13. Participant flow It can be useful to describe these features in a flow diagram of the type illustrated in Fig. 10.1. It should though be pointed out that, for many multi-centre trials, the first two boxes may be difficult to complete. For such data to be useful or appropriate, it would be necessary to log, prospectively, every patient with the relevant diagnosis and to record in detail the reasons for not entering the trial. To do this comprehensively is no small task for an individual centre, and extremely difficult for a multi-centre trial coordinator to audit. While the intention is to give an indication of the 'representativeness' of the population actually randomized, it fails to do this because there will always be patients who, through lack of time, organizational problems or even investigator bias are never approached about the trial. Often therefore it will be appropriate for the diagram to begin with the 'randomization' box, and certainly all the remaining box items are important to document, if not in a diagram, then in the text. Deviations from the allocated treatment should be described by group, as should any other deviations from the protocol, for example in the way patients were assessed or followed-up. It is important to quantify the degree of compliance with protocol interventions and the reasons for non-compliance; if good results are achieved despite non-compliance it may indicate potential areas for simplification. Conversely, if'negative' results are associated with poor compliance, could anything be done in the future to improve compliance? If not, then inability to comply is an important conclusion of the trial, if yes, further trials may be needed to determine whether improved compliance is associated with better results.

14. Recruitment It is always important to know the time period over which patients were accrued, partly to place it in its historical context, partly to see how long it took to accrue patients. It may be that some aspects of patient care or assessment have changed over the course of a trial.

15. Baseline data A table of patient characteristics by allocated treatment is one of the first things that should be reported. It serves to demonstrate the characteristics of the actual population entered into the trial (which maybe a small subset of those potentially eligible, which the eligibility criteria themselves describe). It also demonstrates the success, or otherwise, of randomization in achieving approximate balance between the treatment groups with respect to important prognostic variables. As discussed more fully in Chapter 9, it is not necessary to demonstrate balance by carrying out a formal test for the comparability of the groups with respect to each factor, as is sometimes done. If treatment allocation was truly random, differences can only be due to chance.

In addition, prognostic variables are often correlated, and so chance imbalance in one may well be reflected in a similar imbalance in others, without this providing increased evidence of flawed or inadequate randomization. As described in Section 9.4.3, tests for baseline balance are also unhelpful in determining whether, and how, analysis of the main outcome measure should be adjusted for prognostic factors.

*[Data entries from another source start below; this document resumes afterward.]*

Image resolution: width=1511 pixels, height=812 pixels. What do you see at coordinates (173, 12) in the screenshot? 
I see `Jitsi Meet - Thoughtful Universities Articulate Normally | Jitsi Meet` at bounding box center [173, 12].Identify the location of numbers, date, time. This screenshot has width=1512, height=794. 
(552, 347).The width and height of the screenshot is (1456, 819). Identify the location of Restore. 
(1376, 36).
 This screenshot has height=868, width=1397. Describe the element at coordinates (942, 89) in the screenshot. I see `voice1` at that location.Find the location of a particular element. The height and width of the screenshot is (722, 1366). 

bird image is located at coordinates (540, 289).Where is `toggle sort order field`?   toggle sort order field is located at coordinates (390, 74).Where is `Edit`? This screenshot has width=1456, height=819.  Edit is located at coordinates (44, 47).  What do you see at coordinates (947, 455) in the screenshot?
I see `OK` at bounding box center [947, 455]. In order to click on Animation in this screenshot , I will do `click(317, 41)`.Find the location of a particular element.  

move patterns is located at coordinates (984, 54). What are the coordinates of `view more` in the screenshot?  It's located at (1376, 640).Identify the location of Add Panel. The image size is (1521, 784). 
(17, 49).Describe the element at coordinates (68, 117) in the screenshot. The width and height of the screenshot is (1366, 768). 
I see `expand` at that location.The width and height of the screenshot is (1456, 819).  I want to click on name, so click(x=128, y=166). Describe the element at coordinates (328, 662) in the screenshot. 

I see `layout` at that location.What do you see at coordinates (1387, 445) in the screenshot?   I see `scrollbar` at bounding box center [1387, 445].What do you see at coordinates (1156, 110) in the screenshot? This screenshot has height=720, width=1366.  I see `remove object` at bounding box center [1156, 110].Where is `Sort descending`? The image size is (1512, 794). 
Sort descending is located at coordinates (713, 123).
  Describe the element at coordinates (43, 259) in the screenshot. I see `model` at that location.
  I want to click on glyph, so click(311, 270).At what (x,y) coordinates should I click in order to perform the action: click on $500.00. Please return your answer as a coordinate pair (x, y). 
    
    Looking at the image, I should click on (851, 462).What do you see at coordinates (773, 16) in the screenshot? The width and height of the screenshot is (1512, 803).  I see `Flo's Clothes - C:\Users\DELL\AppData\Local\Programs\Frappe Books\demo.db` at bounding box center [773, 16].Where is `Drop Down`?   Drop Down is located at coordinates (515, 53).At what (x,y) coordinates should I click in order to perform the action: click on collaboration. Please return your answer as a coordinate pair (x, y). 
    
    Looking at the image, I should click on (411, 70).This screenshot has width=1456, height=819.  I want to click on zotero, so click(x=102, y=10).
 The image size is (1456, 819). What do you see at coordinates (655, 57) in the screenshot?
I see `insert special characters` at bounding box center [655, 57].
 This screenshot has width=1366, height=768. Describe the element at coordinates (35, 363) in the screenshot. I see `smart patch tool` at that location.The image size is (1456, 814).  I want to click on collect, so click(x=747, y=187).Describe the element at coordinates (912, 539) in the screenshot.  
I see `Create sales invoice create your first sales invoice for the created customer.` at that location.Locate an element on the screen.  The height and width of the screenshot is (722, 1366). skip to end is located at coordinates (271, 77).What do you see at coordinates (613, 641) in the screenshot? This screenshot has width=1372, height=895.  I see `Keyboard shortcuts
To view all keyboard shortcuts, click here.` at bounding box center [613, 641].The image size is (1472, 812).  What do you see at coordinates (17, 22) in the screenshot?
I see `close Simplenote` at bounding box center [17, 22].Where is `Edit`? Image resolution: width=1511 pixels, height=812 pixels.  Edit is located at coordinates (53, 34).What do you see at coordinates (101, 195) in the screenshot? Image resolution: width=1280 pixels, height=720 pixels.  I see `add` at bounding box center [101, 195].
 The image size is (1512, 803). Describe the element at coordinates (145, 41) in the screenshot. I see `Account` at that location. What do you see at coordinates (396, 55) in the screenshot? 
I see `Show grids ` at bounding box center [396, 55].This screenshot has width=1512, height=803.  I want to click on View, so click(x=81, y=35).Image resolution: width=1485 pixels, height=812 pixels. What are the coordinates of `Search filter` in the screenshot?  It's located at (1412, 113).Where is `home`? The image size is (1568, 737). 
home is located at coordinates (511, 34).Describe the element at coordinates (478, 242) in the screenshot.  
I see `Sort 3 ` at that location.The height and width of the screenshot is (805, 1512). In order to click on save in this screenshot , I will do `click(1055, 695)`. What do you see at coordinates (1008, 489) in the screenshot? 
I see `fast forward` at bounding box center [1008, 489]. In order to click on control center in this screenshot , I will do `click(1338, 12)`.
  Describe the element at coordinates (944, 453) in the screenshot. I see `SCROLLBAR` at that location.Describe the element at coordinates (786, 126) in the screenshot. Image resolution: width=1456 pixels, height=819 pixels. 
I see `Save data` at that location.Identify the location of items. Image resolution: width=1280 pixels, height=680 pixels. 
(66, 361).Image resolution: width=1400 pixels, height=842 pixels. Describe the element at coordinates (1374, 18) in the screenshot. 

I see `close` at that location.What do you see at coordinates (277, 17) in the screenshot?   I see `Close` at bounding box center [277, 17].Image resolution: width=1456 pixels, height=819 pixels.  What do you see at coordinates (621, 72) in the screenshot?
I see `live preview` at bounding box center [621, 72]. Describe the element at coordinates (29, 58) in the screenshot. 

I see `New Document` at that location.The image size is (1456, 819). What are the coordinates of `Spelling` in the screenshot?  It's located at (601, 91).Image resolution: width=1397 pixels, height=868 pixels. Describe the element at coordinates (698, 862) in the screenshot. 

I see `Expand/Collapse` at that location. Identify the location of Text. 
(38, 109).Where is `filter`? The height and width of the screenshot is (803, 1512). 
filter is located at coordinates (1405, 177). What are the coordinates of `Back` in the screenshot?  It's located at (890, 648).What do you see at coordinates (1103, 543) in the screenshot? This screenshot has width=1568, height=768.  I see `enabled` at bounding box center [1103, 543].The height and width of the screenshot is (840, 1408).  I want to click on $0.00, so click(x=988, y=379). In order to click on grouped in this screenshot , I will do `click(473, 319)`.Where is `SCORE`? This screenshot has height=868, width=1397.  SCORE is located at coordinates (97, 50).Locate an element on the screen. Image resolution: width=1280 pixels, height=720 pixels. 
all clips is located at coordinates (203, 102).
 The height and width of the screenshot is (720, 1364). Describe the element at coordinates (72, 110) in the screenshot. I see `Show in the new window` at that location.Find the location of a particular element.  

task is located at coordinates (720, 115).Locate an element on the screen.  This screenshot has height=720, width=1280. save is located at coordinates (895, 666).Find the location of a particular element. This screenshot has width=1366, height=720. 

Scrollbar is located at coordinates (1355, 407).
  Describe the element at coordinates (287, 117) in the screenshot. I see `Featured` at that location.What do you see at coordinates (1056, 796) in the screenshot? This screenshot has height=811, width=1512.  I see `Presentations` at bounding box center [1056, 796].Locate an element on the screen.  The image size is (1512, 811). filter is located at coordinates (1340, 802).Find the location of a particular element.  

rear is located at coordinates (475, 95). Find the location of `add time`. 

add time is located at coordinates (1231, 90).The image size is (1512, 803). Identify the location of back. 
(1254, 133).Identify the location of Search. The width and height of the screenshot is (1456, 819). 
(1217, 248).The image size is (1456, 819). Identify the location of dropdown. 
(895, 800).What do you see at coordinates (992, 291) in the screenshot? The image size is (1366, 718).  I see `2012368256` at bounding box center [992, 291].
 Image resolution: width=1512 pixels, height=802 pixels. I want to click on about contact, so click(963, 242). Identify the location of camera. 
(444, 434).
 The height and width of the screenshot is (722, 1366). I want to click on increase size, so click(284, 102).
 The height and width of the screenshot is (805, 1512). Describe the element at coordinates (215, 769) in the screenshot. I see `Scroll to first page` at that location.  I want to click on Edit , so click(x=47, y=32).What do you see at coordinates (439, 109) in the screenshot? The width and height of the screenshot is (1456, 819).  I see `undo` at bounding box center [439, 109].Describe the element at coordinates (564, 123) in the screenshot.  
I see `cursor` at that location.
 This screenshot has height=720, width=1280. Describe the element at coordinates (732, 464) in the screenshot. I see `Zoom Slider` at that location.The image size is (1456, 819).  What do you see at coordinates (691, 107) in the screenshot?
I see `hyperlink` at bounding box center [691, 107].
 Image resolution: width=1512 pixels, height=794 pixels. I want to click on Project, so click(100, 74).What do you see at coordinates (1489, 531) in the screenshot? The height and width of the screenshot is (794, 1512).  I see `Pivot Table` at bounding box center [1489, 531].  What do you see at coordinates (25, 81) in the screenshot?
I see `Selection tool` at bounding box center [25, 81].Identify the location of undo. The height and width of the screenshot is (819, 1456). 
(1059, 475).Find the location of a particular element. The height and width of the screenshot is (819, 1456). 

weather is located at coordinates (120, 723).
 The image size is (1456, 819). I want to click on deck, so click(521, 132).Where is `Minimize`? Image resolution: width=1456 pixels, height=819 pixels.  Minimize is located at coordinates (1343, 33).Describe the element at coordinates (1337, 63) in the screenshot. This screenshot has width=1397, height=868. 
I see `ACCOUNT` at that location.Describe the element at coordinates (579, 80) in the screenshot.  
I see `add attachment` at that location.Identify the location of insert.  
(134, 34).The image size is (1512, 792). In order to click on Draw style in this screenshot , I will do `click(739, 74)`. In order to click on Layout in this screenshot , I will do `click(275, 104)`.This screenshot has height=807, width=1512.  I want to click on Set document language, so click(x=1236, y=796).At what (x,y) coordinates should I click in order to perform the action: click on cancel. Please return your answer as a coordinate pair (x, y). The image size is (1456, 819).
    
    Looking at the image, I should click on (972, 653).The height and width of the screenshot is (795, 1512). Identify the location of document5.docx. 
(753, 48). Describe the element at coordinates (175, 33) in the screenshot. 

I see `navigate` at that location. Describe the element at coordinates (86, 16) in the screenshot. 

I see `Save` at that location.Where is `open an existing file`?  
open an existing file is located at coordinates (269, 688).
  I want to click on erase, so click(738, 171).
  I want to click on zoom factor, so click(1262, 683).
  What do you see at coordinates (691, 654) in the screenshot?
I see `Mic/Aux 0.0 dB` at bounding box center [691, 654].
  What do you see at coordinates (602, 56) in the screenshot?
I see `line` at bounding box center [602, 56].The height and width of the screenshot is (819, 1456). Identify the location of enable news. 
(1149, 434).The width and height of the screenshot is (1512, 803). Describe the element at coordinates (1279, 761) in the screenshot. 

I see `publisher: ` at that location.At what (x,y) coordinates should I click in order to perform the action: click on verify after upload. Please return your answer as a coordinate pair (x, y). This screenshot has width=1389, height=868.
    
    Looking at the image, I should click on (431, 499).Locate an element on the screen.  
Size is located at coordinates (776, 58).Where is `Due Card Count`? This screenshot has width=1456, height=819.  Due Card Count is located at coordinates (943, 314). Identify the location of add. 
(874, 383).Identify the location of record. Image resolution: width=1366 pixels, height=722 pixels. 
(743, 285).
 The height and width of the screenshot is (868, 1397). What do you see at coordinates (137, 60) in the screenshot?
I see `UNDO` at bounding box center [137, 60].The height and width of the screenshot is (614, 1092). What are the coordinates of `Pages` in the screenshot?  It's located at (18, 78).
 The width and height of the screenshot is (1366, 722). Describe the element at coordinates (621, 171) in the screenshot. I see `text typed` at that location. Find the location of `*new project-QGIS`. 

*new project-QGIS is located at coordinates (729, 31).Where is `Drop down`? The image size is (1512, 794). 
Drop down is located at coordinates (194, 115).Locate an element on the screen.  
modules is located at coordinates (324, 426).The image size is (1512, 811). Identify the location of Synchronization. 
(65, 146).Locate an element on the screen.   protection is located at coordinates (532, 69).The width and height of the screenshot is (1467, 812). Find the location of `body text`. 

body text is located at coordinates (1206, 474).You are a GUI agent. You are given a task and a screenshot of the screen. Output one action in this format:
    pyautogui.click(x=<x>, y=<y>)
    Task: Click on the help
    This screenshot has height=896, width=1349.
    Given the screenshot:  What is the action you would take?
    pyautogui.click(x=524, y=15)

16. Numbers analysed The number of patients contributing to various statistics or outcome measures in a trial report may well vary; stating results in absolute numbers makes it clear when patients have been excluded or data are missing.

17. Outcomes and estimation As described in Chapter 9, it is not sufficient to give trial results simply in terms of p-values from hypothesis tests, which are dependent not just on the size of difference observed between groups, but also the sample size. Providing a relevant estimate, and appropriate confidence interval, both for the individual groups and for the measure of difference between them will indicate if statistically nonsignificant results actually provide some indication of what may potentially be a clinically worthwhile effect. Equally, in a large trial, provision of these details will help ensure that the clinical relevance of statistically significant results can be evaluated. Always give exact p-values for all analyses (and argue the case with journals that impose their own constraints) and never use NS (non-significant), and always report the results of all relevant analyses on the primary and secondary outcome measures, not just those which produced 'significant' results.

18. Ancillary analyses Indicate which analyses were pre-specified and justify any that were not. If adjusted analyses of the main endpoint were used, both unadjusted and adjusted results should be presented. The choice of variables for adjustment should be justified (these should have been prespecified see Section 9.4.3).

19. Adverse events Provide estimates of the frequency of the main serious adverse events in each treatment group, and specify any grading system used (e.g. common toxicity criteria).